I got frustrated with something today, I think if I were a very different person I might say I was triggered by something; and for the first time I found solace in my shop.

It wasn’t right away. Right away I putzed around and felt impotent and confused and unsure of how to feel better. Maybe I’d play Zelda? Or fart around on the computer? It all felt wasteful and irritating after a long hot day.

So I decided I’d do something productive and go sand, there’s always something to sand in there.

I did a lot more than sand. I actually had a good bit of success with one of the more complex techniques required by the table I’m building. I made a few mistakes, but it turned out okay. 


Generally woodworking has been a source of upset, not a solution for it. I’ve gotten better lately about not letting my mistakes and troubles in the shop bother me so much, but the notion of it actively calming me down is novel. It’s new, but it’s welcome, and I’m not complaining. 

While I have certainly improved as a woodworker, I don’t think that’s it. I’m still making mistakes, lots of them, but I’m rolling with them. The process for me might once have been a strict and unrelenting march in one direction: towards the project as I had envisioned it, usually in a 3D model.
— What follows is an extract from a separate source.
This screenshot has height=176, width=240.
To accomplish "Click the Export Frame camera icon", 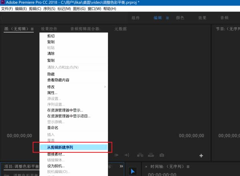I will [x=161, y=155].
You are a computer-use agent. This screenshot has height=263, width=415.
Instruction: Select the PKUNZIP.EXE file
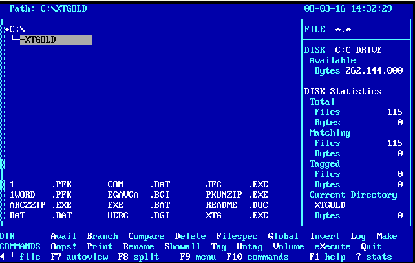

Nowadays, I have an idea, and sometimes even a model, and I build from the ground up. I let each step inform the next and change it as I go.

The first mistake forces the next step to adapt to it, that step lays an entirely different foundation for the next problem, et cetera. So far I’ve ended up not with a giant pile of mistakes, but something far more human than a piece of furniture I thought I totally understood before I even set out to make it.